Kenya is not the only country facing challenges in implementing universal healthcare: Rwanda, Uganda, Ghana, Nigeria and the US, among many others, have committed to universal healthcare with varying degrees of success.

The World Health Organization defines UHC as a situation where all people have access to the health services they need without the risk of financial hardship when paying for them.

The Government has underlined its commitment to the health agenda by introducing free maternal health services and eliminating user charges in lower-level facilities. This is noble progress, but implementation has been challenging, with complaints from public health facilities about delays in reimbursements for services provided, which then affects ability to meet increasing demand.

Funds mismanagement

The journey towards UHC faces strong headwinds, including inefficiencies at the National Hospital Insurance Fund (NHIF), with its high administrative costs and allegations of mismanagement of funds. While donors would like to provide more structured support through NHIF, its past has created mistrust. Significant reform of the institution, or its disbandment and formation of a new organ, is imperative to regain the trust of Kenyans, development partners and other stakeholders.

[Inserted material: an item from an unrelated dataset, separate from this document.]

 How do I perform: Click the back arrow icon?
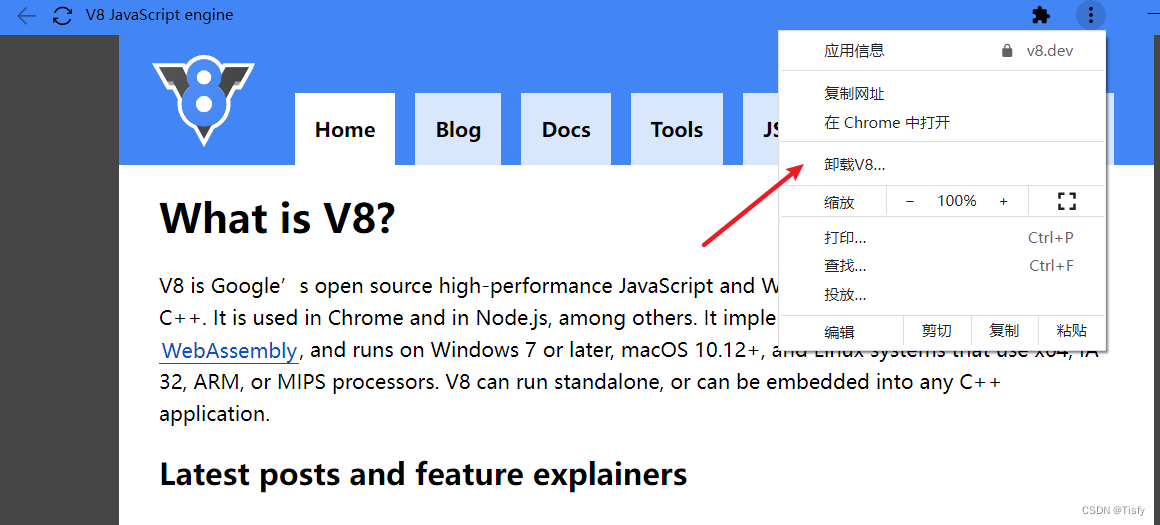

Kenya has also not met its commitment to the 2001 Abuja Declaration, when member states of the African Union committed to increase government funding for health to at least 15 per cent of national income. Our devolved system of governance has introduced a new conundrum, where the overall budget allocations and spending for different sectors are not clear.

Kenya’s ability to increase its health budget is also affected by challenges in tax collection, with a significant section of the population yet to be placed under the tax net. A large informal sector also makes collection through payroll or income tax deductions challenging.

To fund UHC, we should consider selecting a viable health financing mechanism, which may include external assistance. At least 30 per cent of the health financing in Kenya is derived from development partner programmes. Harmonising this support — which is currently fragmented with different donors adopting different approaches — and directing the aid to areas where it will have substantial impact and aligned to national priorities, is critical in realising the UHC dream.

Countries such as Rwanda and Thailand have proven that UHC can be a reality, even for developing countries; what may be lacking is universal commitment and the political willpower to achieve healthcare for all.

The writer is a senior manager in management consulting with PwC Kenya. He specialises in consultancy services to the health sector.